# XML file zu groß



## core_85 (15. Sep 2011)

hallo 

noch mal ein neues Problem zu XML in Java ... und zwar ist bei der generierung von XML aus Tabels bei über ca. 2000 Zeilen der heap memory der datenbank zu groß. Idee: würde gern alle 500 Zeilen stetig eine neue XML File erzeugen aus dem Resultset herraus hab ihr ne Idee bei der umsetzung ?


```
try{
 ResultSet queryr = stat.executeQuery("select * from test where customer_key  for xml ");
				
			while (queryr.next()) {

				String val1 = queryr.getString(1); 				
				System.out.println(val1);
								
				try {
					FileWriter writer = new FileWriter("XMLfile.txt");
					writer.write(val1);
					writer.close();

				} catch (IOException ex) {

					System.out.println("Speicher" + ex);
					ex.printStackTrace();
				}

			}
			
			con.close();
```


----------



## nillehammer (15. Sep 2011)

Du kannst bei der Query mittels des Schlüsselworts LIMIT die Größe des Resultsets begrenzen.
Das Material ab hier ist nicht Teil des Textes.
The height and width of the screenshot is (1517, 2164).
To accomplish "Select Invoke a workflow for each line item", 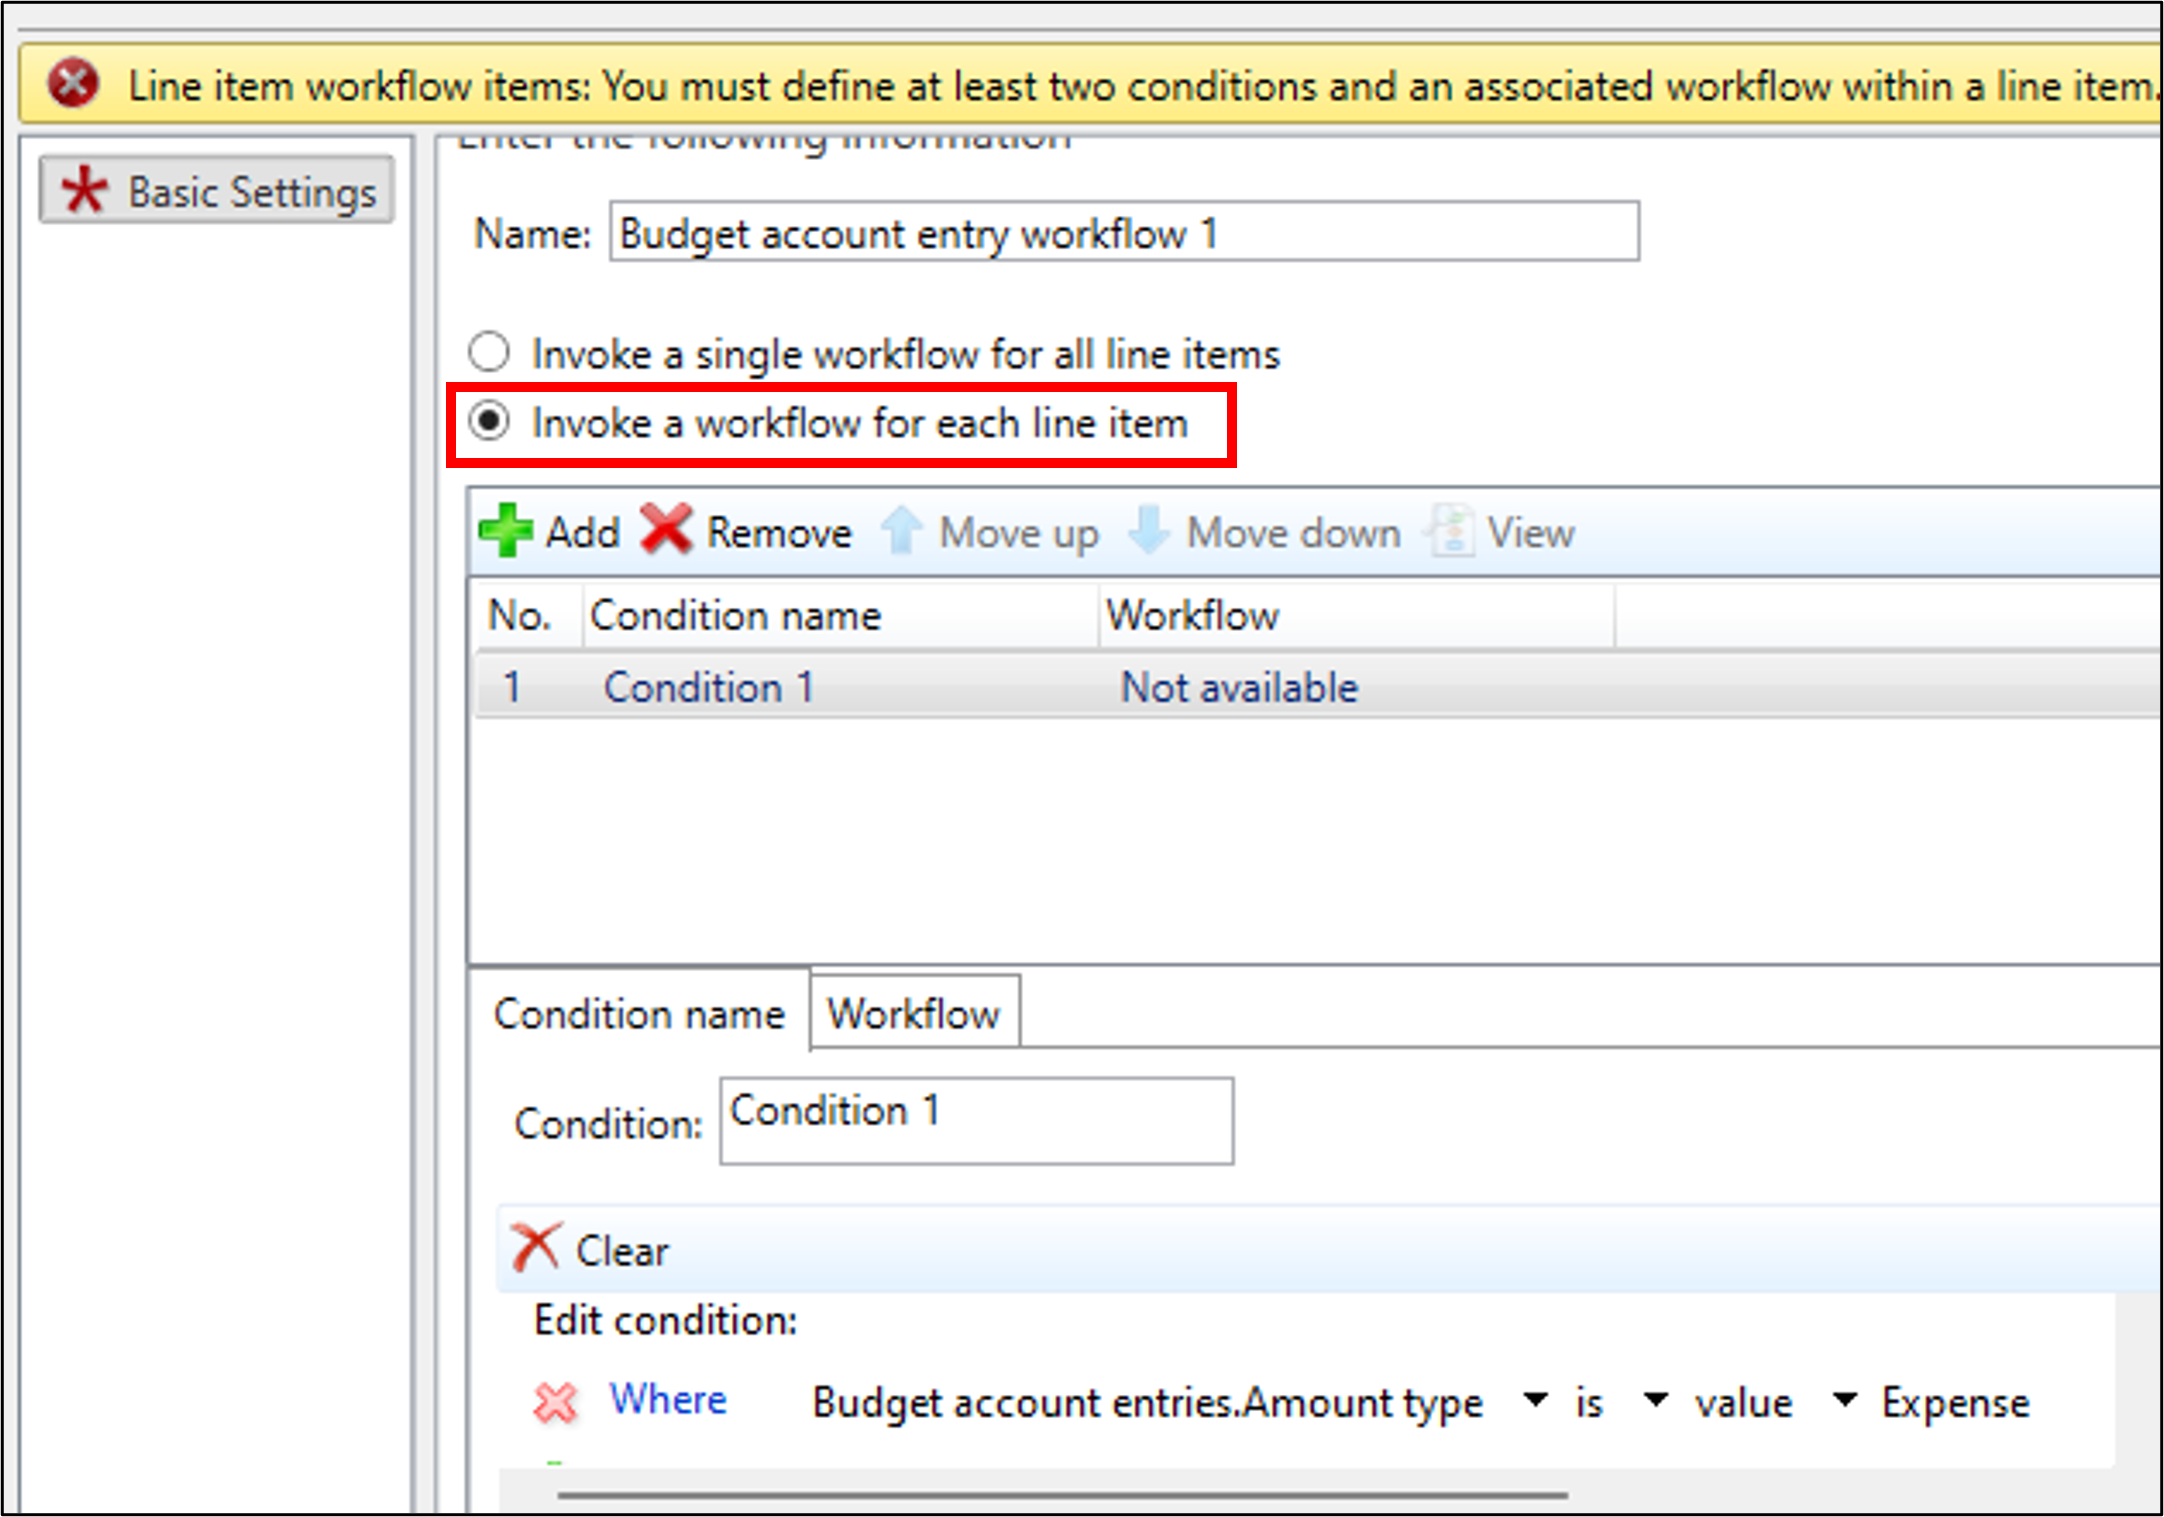I will [490, 422].
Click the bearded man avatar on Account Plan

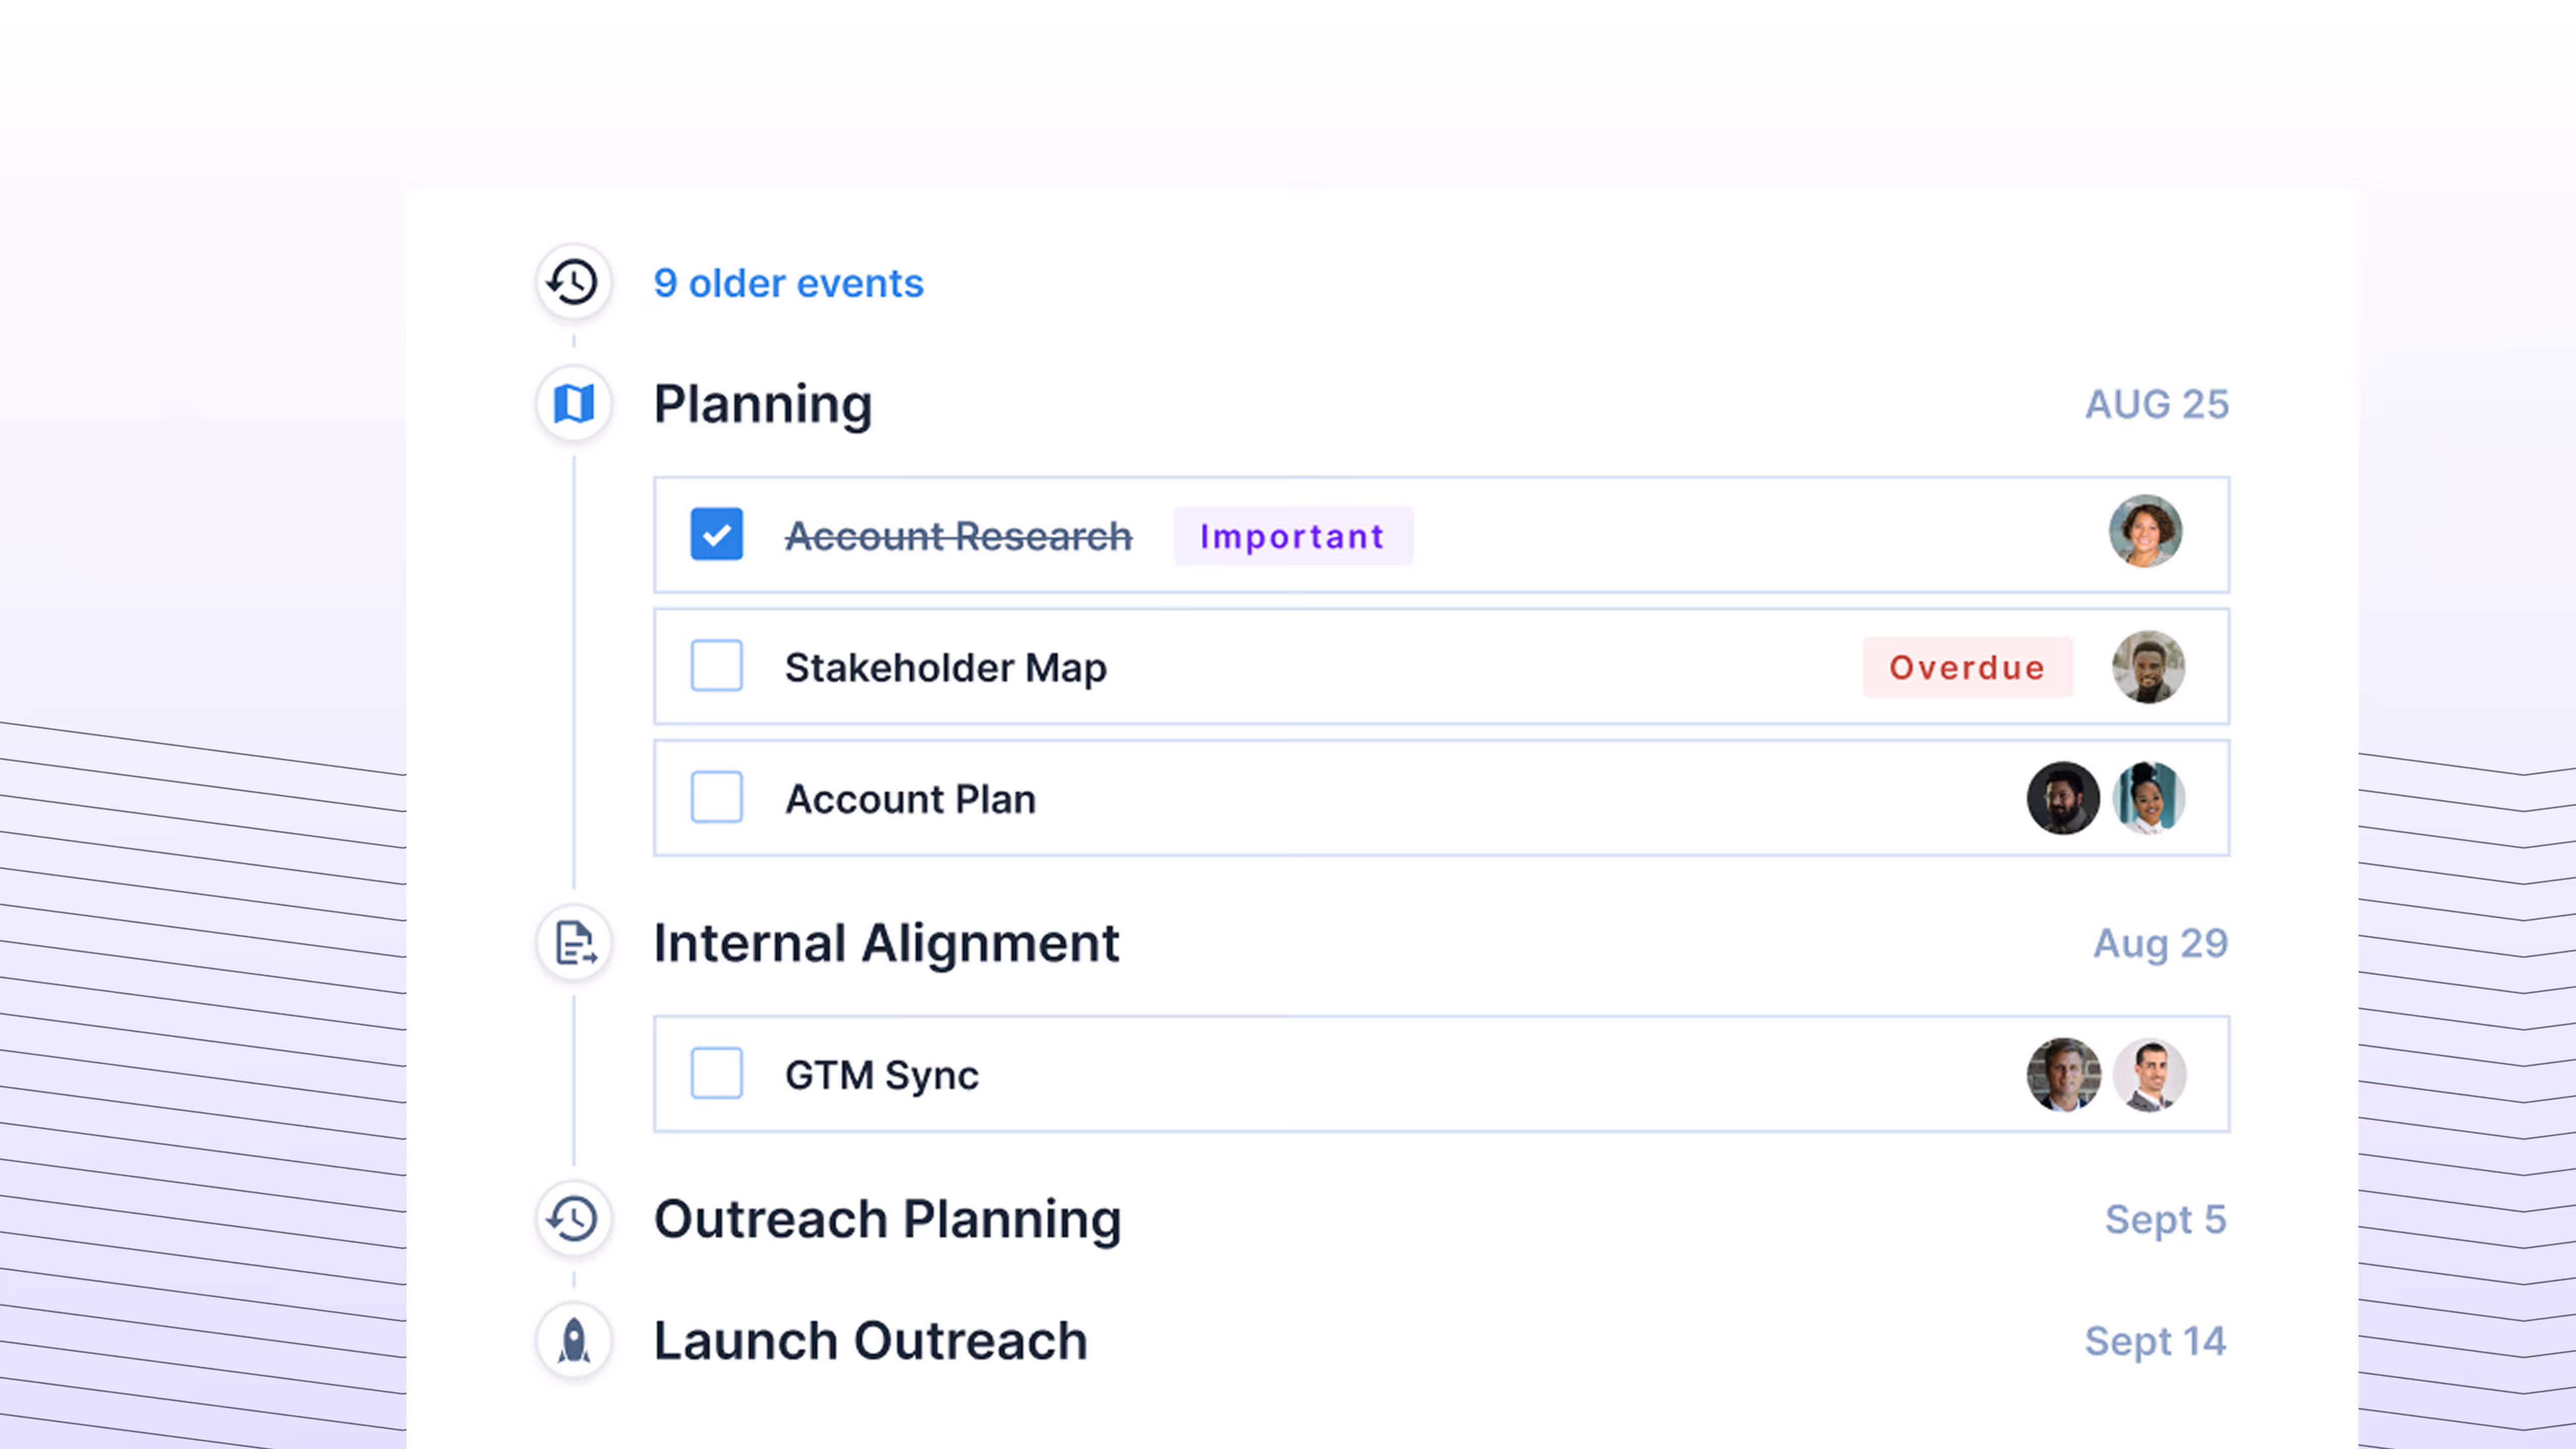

Als Bedingung für den Startwert kannst Du mit WHERE id > x arbeiten. Ein anderes Stichwort, nach dem Du suchen kannst ist PagedResultSet.


----------



## SlaterB (15. Sep 2011)

wenn LIMIT + minimale Id, dann hoffentlich Ergebnisse in sortierter Reihenfolge (ORDER BY) und nicht beliebig vom restlichen Id-Raum


----------